Es ist vielmehr die Frustration über vermeintlich nicht zu ändernde Dinge: dreckige Straßen, marode Schulen, fehlende Kita-Plätze oder vielleicht auch happige Grundsteuer-Bescheide. Dafür braucht es Lösung, sicht- und greifbare Verbesserungen. Viele dieser Aspekte nähren den Generalverdacht: Der Staat ganz allgemein funktioniert nicht (mehr) – von der winzigen Gemeindeverwaltung bis in die höchsten Sphären der Bundespolitik.
Und diese Botschaft war bis jetzt offenbar noch nicht bei CDU, SPD, Grünen und der in die außerparlamentarische Opposition verbannten FDP angekommen. Ein Beispiel: Ludwigshafen. Die seit drei Jahrzehnten in Rheinland-Pfalz regierenden Sozialdemokraten platzieren ihren Direktkandidaten im Wahlkreis mit der größten Stadt der Pfalz auf der Liste so, dass das wirtschaftliche Kraftzentrum der Region im Bundestag nicht mehr repräsentiert ist. Unverständlich – und ein Jahr vor der Landtagswahl auch unverzeihlich.

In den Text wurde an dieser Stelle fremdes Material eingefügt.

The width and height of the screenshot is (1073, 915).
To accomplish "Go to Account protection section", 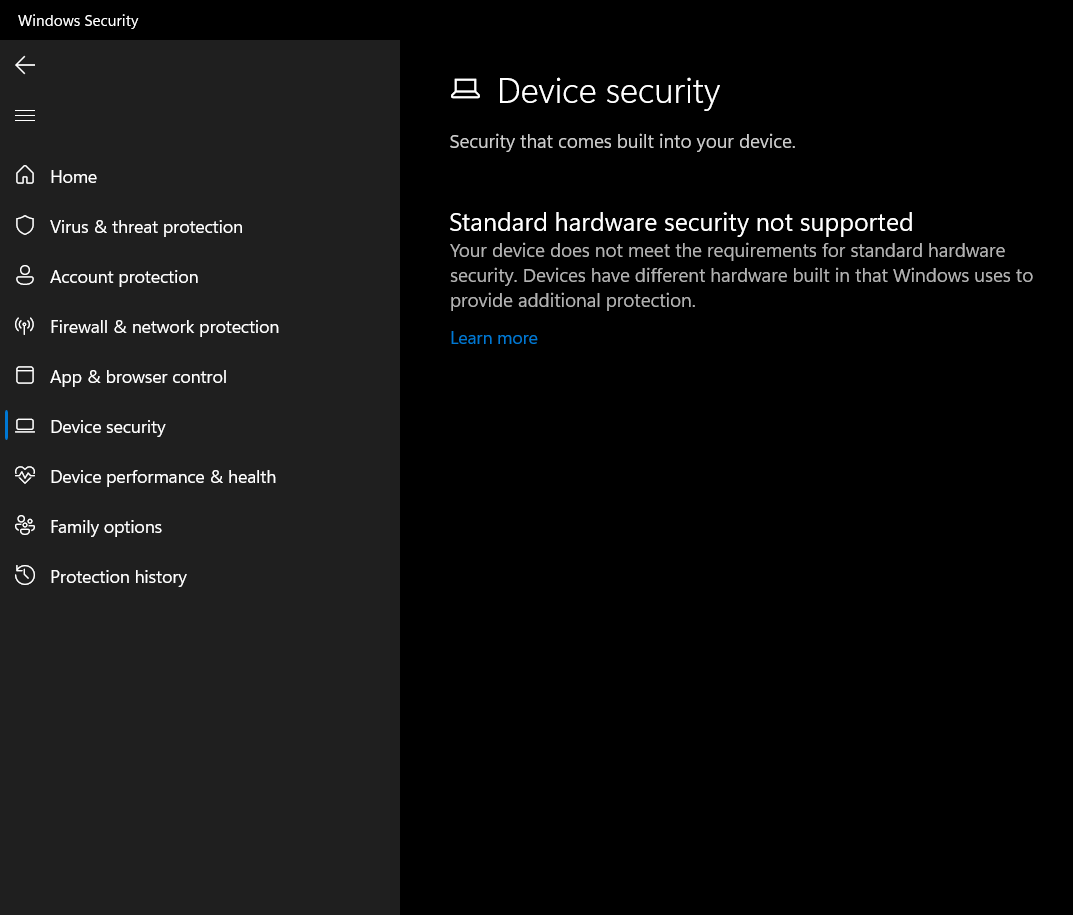I will click(124, 276).
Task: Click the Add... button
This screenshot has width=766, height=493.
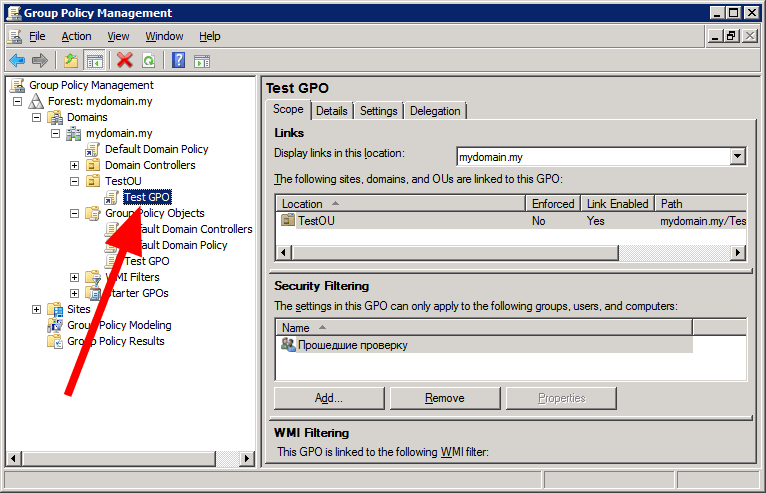Action: point(329,398)
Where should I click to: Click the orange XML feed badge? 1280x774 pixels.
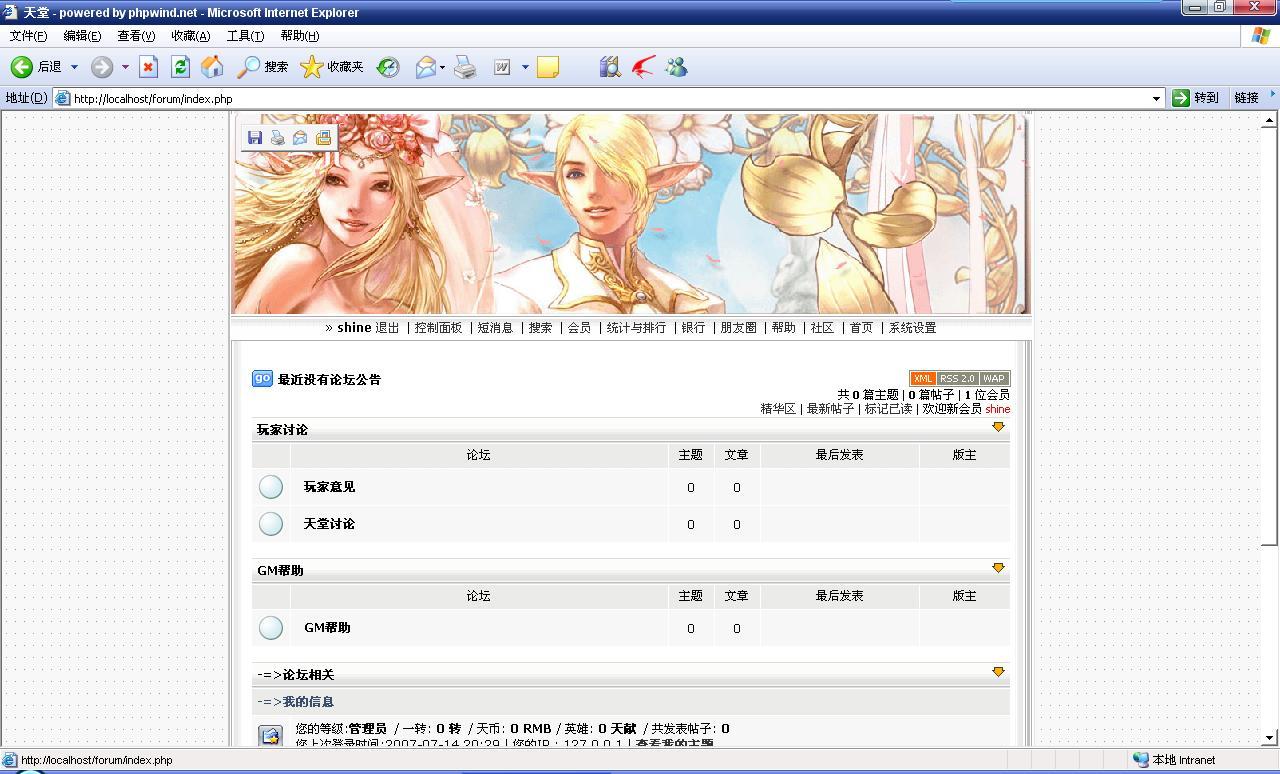tap(922, 378)
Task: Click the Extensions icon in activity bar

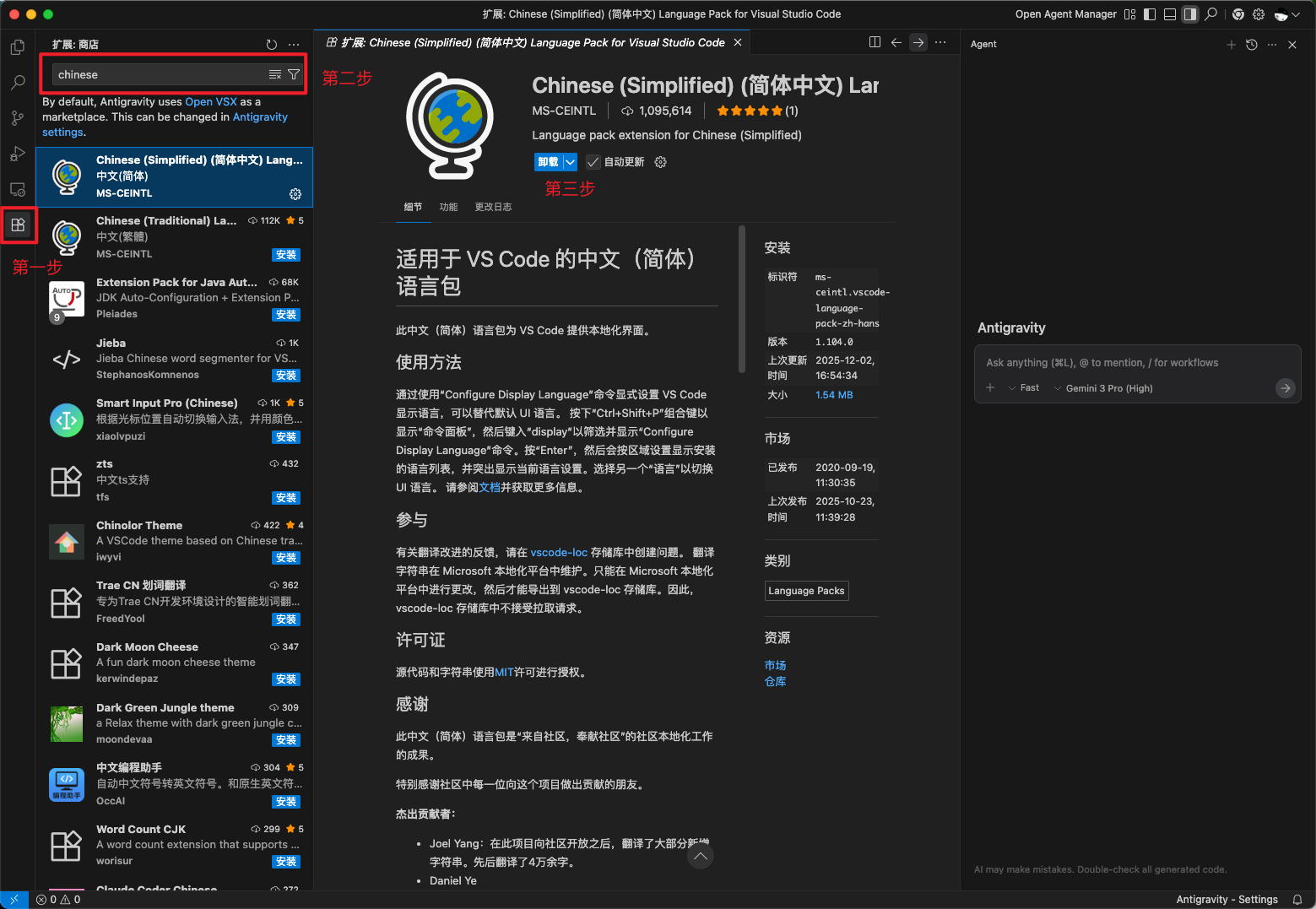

Die AfD hat diese Stimmung in der Pfalz schon seit Längerem aufgenommen und bedient sie zunehmend erfolgreich. Und sie sucht sich die Orte der direkten Konfrontation sehr gezielt aus: Im Wahlkreis Kaiserslautern mit dem äußerst prominenten Protagonisten Sebastian Münzenmaier ein Direktmandat zu holen – dieser Plan wäre um ein Haar aufgegangen. Und nur eine enorme Kraftanstrengung des SPD-Kandidaten dort hat der inzwischen ganz schön blauen Pfalz mutmaßlich bundesweite Schlagzeilen einstweilen noch erspart.